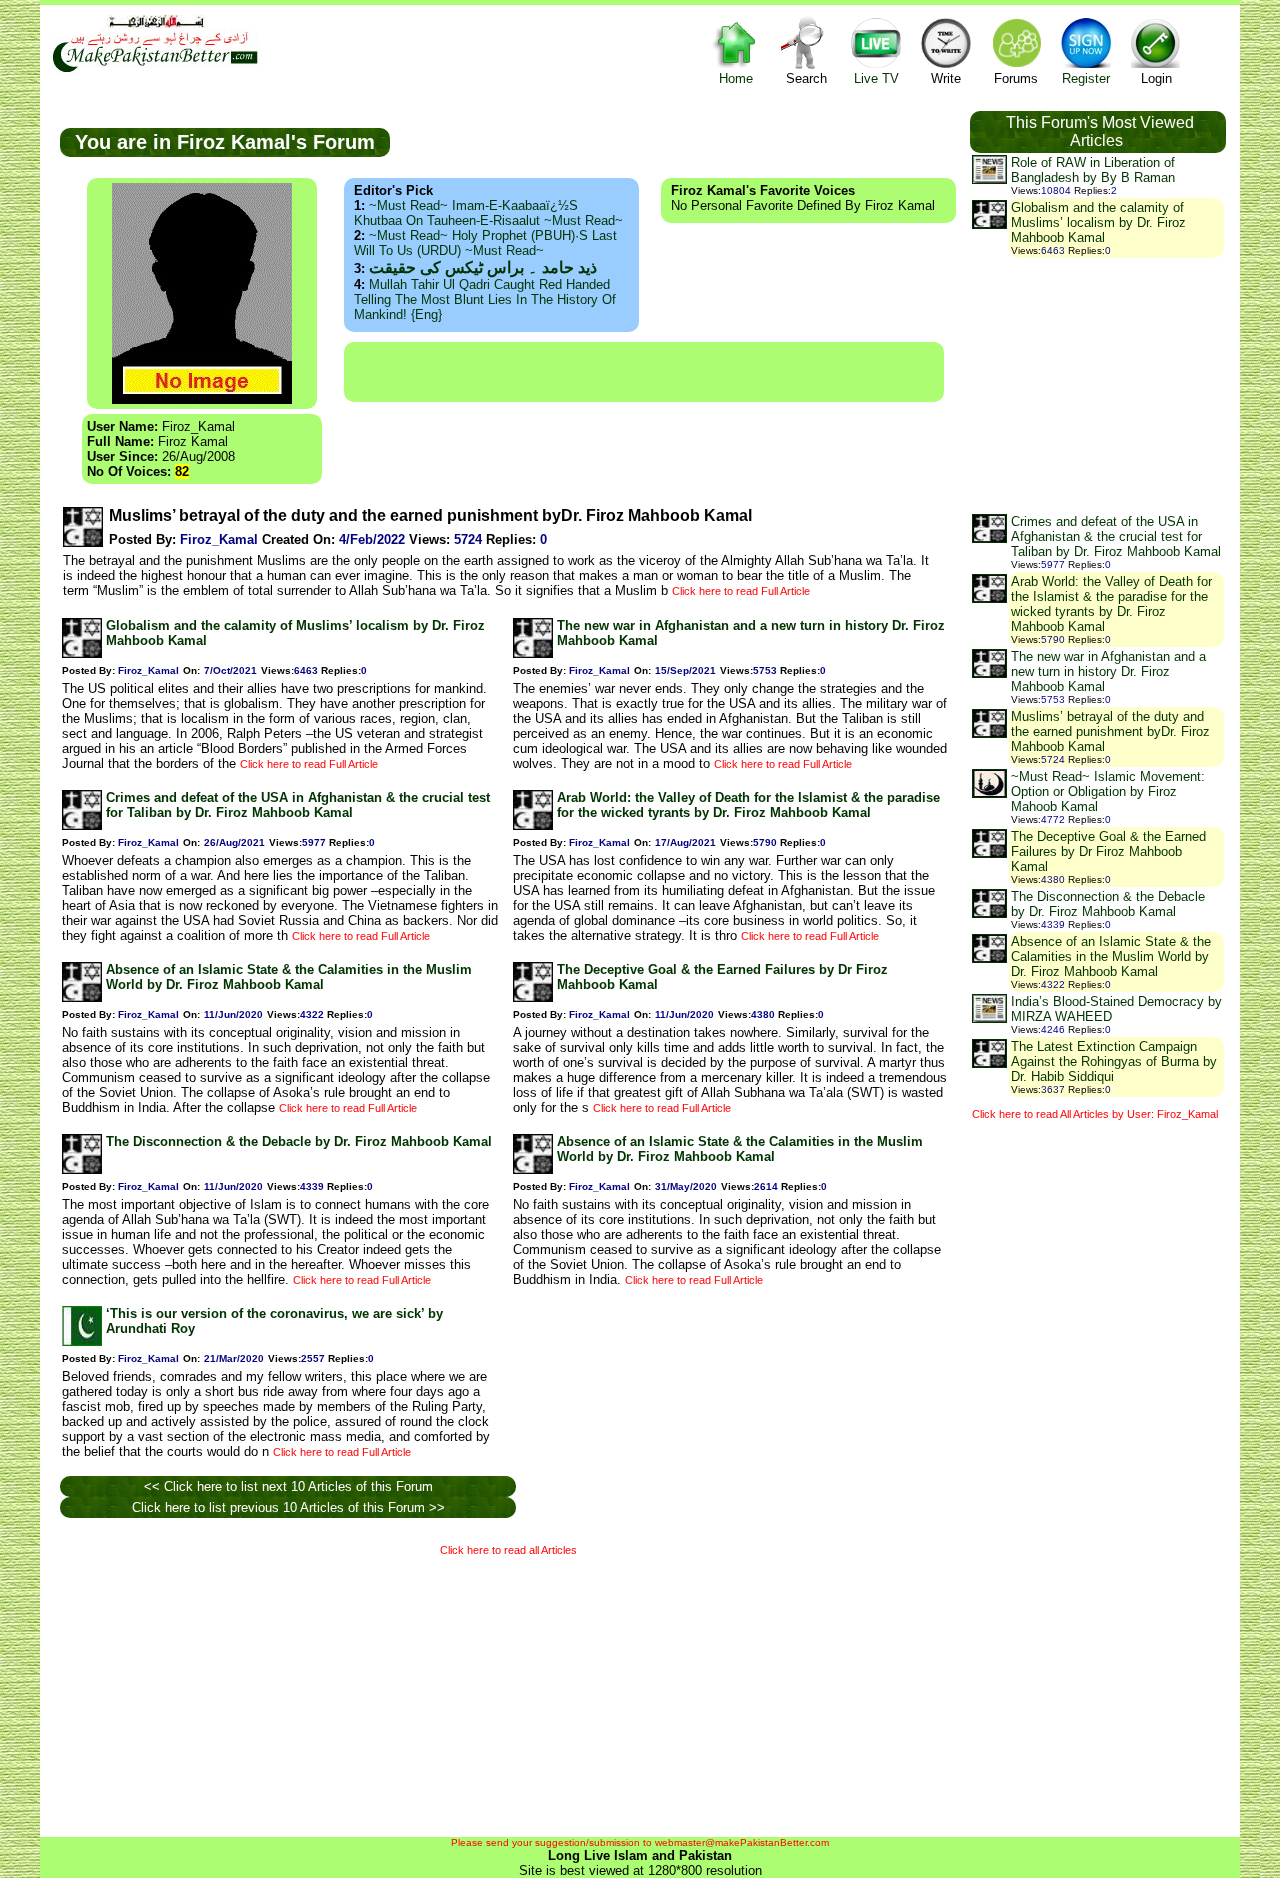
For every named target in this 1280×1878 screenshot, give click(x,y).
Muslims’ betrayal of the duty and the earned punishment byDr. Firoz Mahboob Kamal (1110, 731)
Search (806, 78)
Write (946, 78)
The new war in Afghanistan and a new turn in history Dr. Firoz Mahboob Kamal (1108, 671)
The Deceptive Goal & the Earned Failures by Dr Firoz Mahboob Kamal (1108, 851)
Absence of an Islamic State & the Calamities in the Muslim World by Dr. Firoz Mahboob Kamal (289, 977)
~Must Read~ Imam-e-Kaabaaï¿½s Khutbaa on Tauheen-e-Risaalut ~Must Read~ (488, 213)
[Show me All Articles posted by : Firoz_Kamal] (83, 542)
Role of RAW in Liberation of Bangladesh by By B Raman (1093, 170)
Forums (1016, 78)
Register (1086, 78)
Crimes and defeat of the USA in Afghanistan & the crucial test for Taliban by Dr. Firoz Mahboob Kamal (298, 805)
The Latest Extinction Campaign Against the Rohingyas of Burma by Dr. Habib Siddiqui (1114, 1061)
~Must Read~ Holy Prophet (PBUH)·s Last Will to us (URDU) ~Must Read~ (485, 243)
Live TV (876, 78)
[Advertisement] (644, 372)
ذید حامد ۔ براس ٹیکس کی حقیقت (483, 267)
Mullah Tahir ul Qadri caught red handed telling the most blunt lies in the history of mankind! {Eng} (485, 299)
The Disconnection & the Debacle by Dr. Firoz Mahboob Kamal (299, 1141)
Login (1156, 78)
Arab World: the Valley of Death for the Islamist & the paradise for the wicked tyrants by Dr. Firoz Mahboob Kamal (748, 805)
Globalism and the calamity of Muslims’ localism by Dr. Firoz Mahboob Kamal (1098, 222)
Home (736, 78)
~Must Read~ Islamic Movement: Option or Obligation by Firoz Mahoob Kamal (1108, 791)
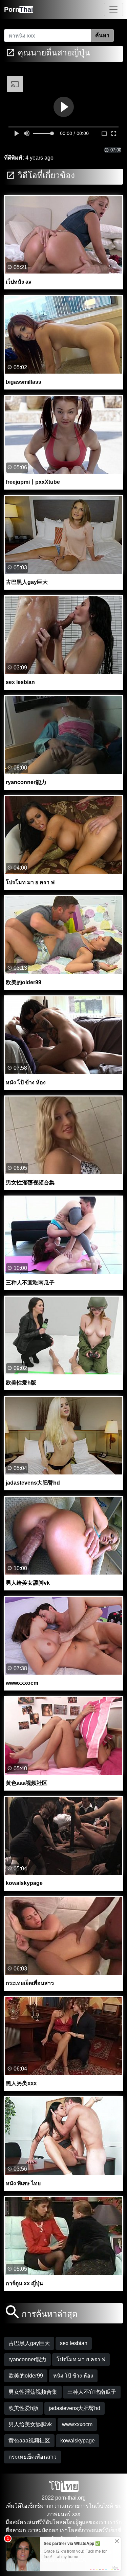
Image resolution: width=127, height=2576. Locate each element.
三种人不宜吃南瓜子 (91, 2392)
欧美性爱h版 (23, 2408)
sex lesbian (73, 2343)
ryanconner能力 (27, 2359)
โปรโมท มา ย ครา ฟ (81, 2359)
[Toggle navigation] (113, 9)
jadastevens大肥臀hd (74, 2408)
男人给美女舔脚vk (30, 2424)
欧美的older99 (25, 2376)
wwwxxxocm (77, 2424)
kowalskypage (77, 2440)
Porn (18, 9)
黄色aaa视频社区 (29, 2440)
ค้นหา (102, 35)
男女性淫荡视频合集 (32, 2392)
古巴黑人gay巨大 (29, 2343)
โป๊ (64, 2486)
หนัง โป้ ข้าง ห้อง (73, 2376)
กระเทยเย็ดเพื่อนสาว (32, 2457)
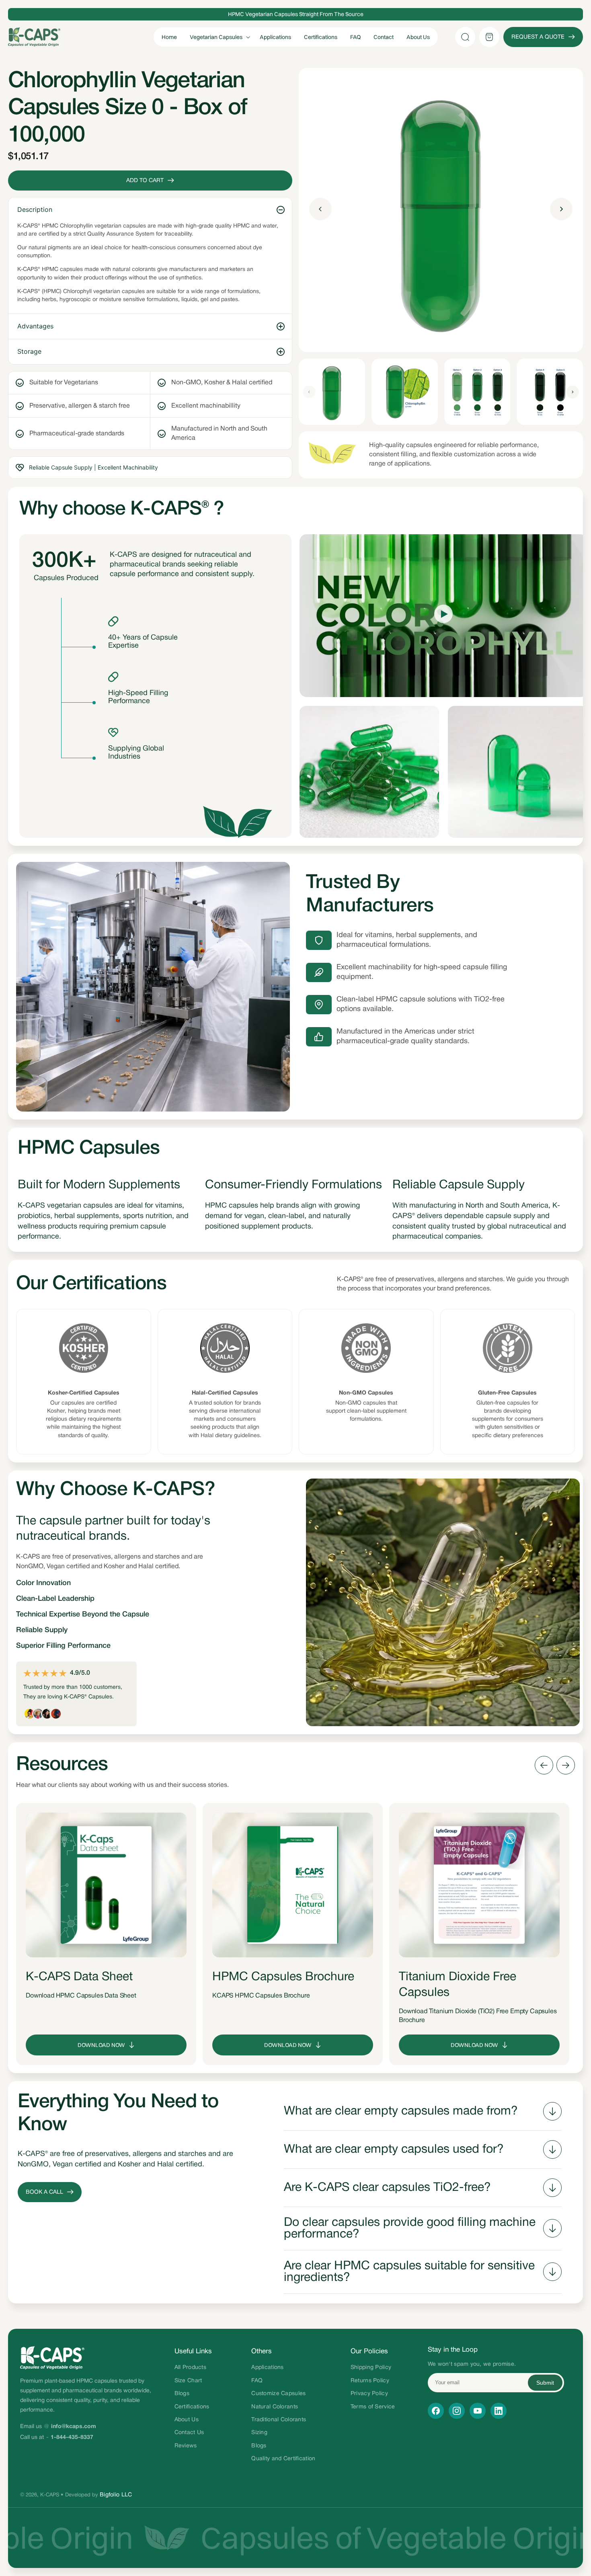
++++++
## Task goal
Scan the lines above for the word "Islamic". Return each one that has it.

## Result of this task
Absence of an Islamic State & the Calamities in the Muslim World by Dr. Firoz Mahboob Kamal (289, 977)
~Must Read~ Islamic Movement: Option or Obligation by Firoz Mahoob Kamal (1108, 791)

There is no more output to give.